No, we can’t imagine the suffering. No, we can’t tell what the distant lights mean, even if we’re assured it’s a body recovery effort along the Ohio River. What can we possibly learn from weeping parents? Don’t let your son get shot? Don’t let your kids play by the creek? Don’t let your daughter drive with friends?

It was so bad the other night on Local 12 that I turned off the TV. Instead, consider doing informed standups in front of county offices or city halls, telling us what’s happening to our public services and tax money. And it can be ripped and read right from The Enquirer.

• If this is the year of the angry voter, what is local TV news doing to inform our steamed neighbors about the issues that provoke them? Nada. Nothing. Zilch. Hell, all the news directors have to do is read Howard Wilkinson’s Sunday piece in The Enquirer on voter angst and tie it into developing stories. Almost no homework. Nearly free. It would be a lot more useful than another story about a crime that happened hours before the newscast and means nothing to most of us.

• I wish the news media were doing a better job of explaining how BP’s $20 billion escrow fund would be doled out. It might reduce the stunningly ignorant and angry comments on so many talk shows. An independent “special master” with administrative smarts has been named: Kenneth Feinberg, who so deftly handled the 9/11 payouts. He’ll decide which claims can be compensated and the amounts for each type of loss. Then he’ll order payments from the fund.

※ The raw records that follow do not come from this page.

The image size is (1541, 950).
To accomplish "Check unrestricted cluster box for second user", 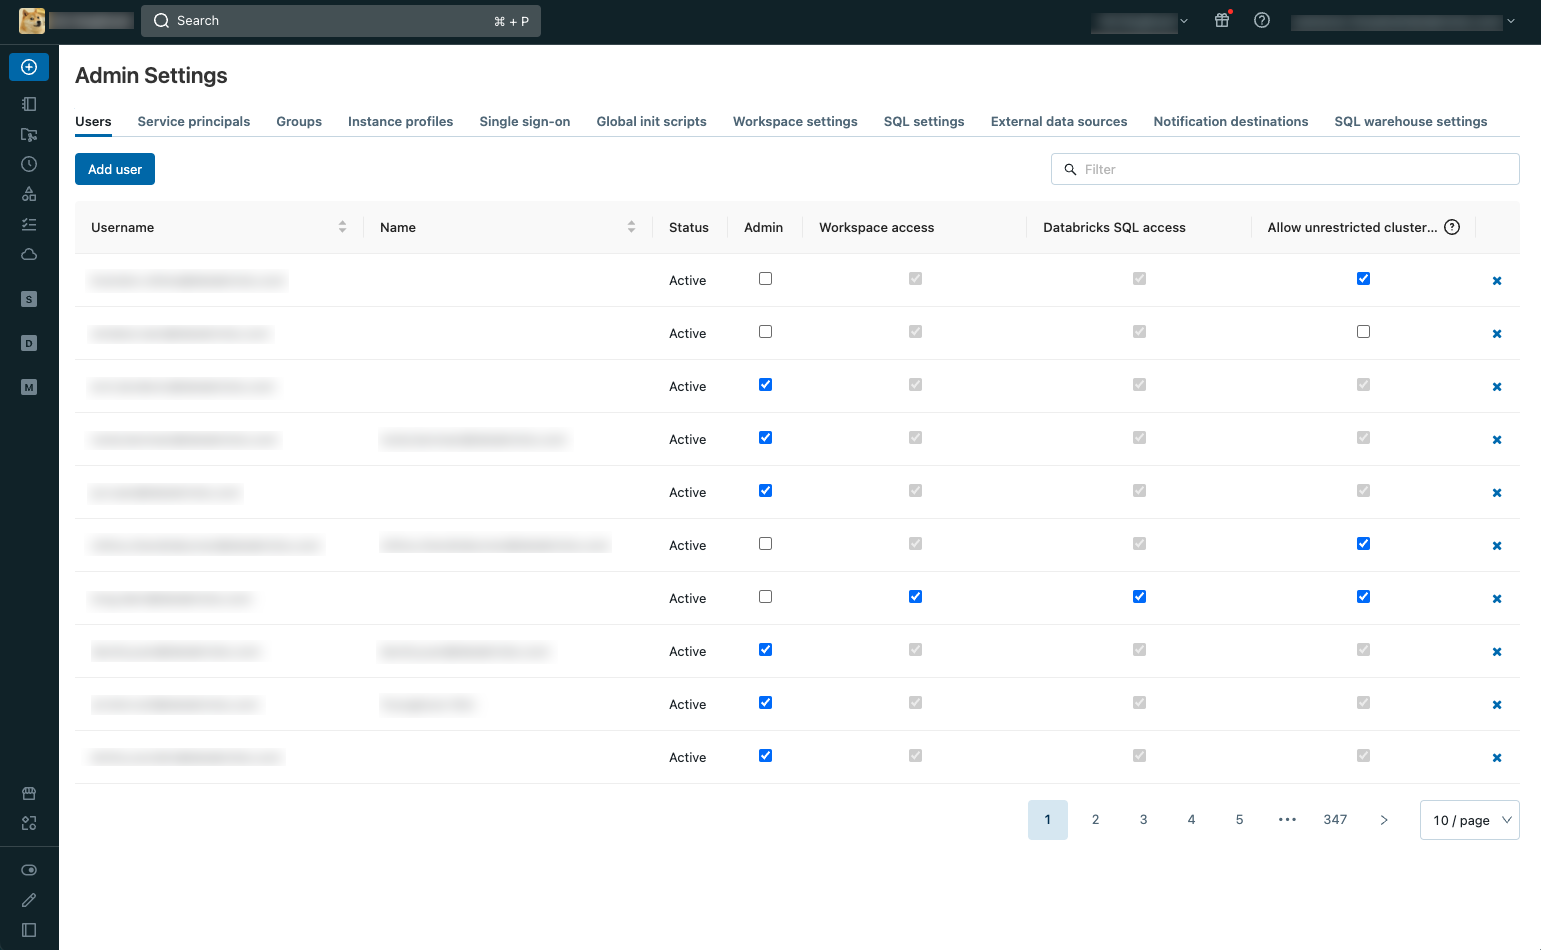I will coord(1363,332).
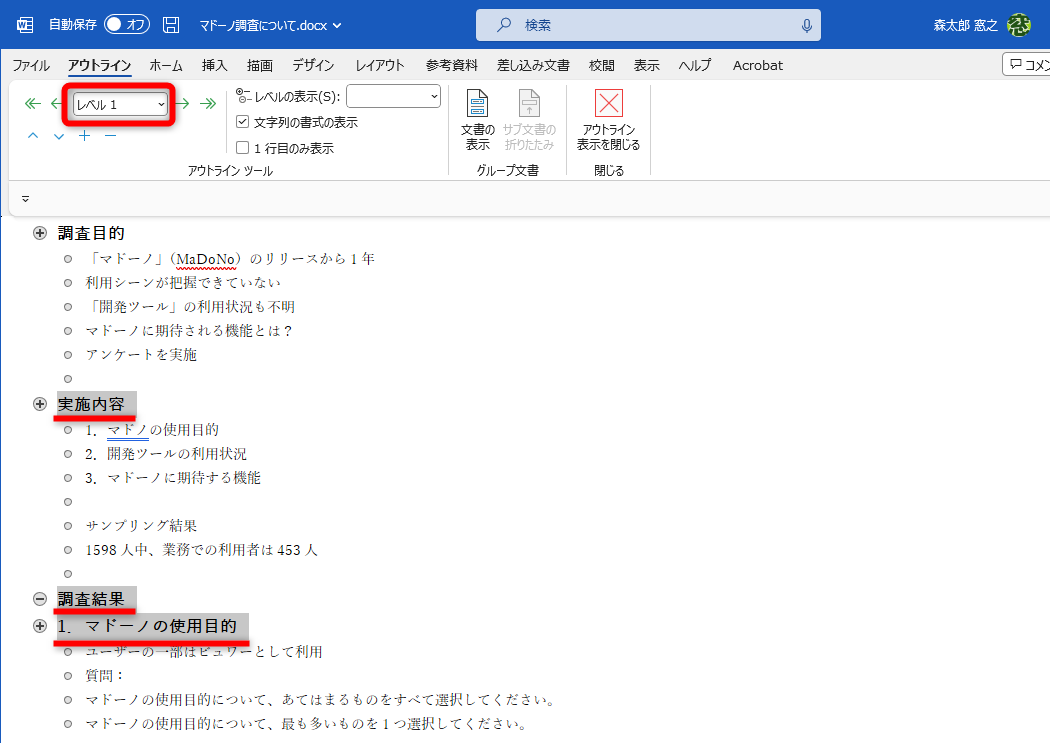
Task: Collapse the 調査結果 heading
Action: [x=39, y=600]
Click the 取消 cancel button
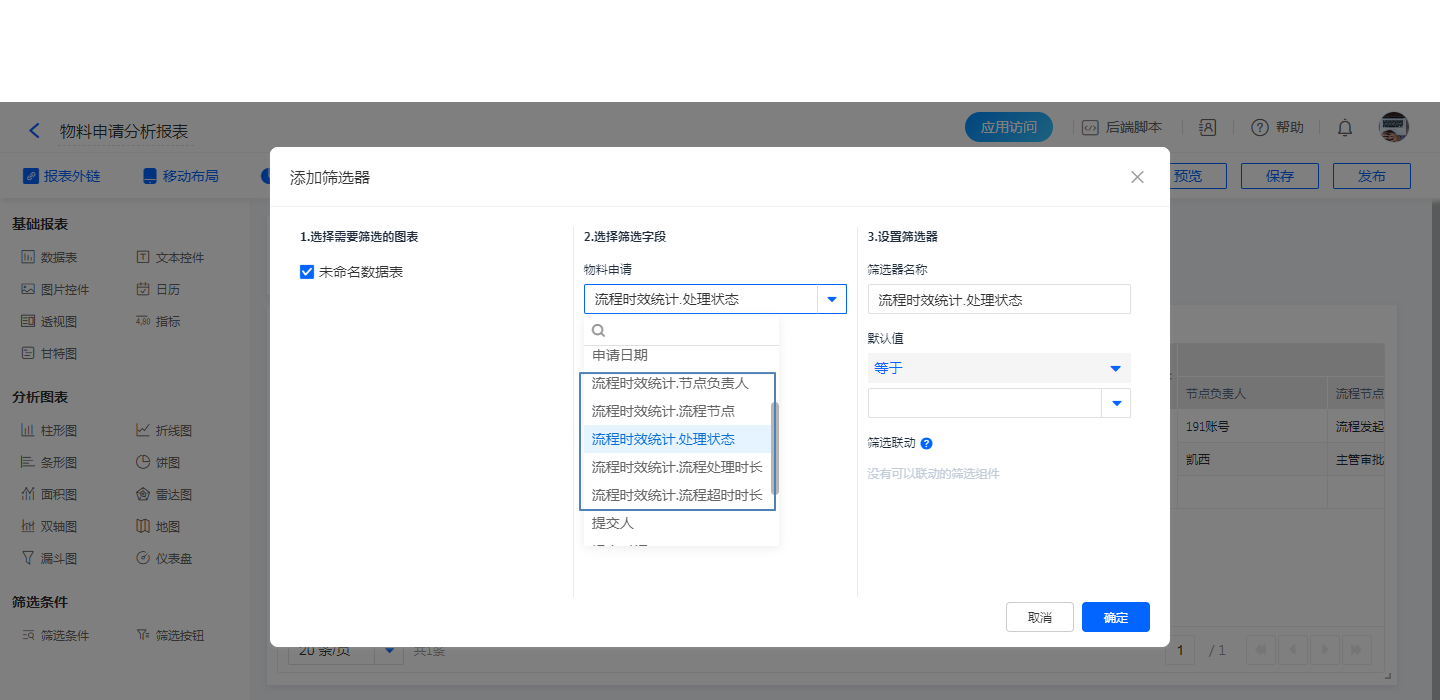Screen dimensions: 1440x700 pos(1039,617)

The beauty of this approach — common in large settlements — is that it avoids the courts and endless appeals over most claims. It does not, however, prevent an aggrieved person or business from ignoring Feinberg’s decision and going to court. He knows the drill and says he’ll build on what BP already has done to compensate people along the gulf.

• Channel 19’s weather forecasters went over the top last week when thunderstorms crossed the region. It went beyond news. It was low-class entertainment. All that was missing from Fox 19’s endless images and howling weather guy Frank Marzullo was Rush or Glenn or Sean blaming the weather on Obama. It wouldn’t have seemed out of place on Fox. And it was hypnotic.

How many times could we be told not to drive across rushing water? How many times could the varying storm intensity colors be explained as the images moved across the region? How many times did Pat Barry play Ed McMahon offstage to Steve Horstmeyer?

I think it was WLW’s Bill Cunningham who branded this kind of performance “weather terrorism.” If the goal or effect was to frighten people into staying with 19, Willie was right then, but he’s become their coconspirator. On Monday, he was putting 19’s Marzullo on the air during a passing thunderstorm, treating him as if he deserved respect.

Does that make Willie — with his usual hyperbole — a weather wannabe? And was Local 12’s weather promo, asserting its sobriety, a subtle putdown to 19?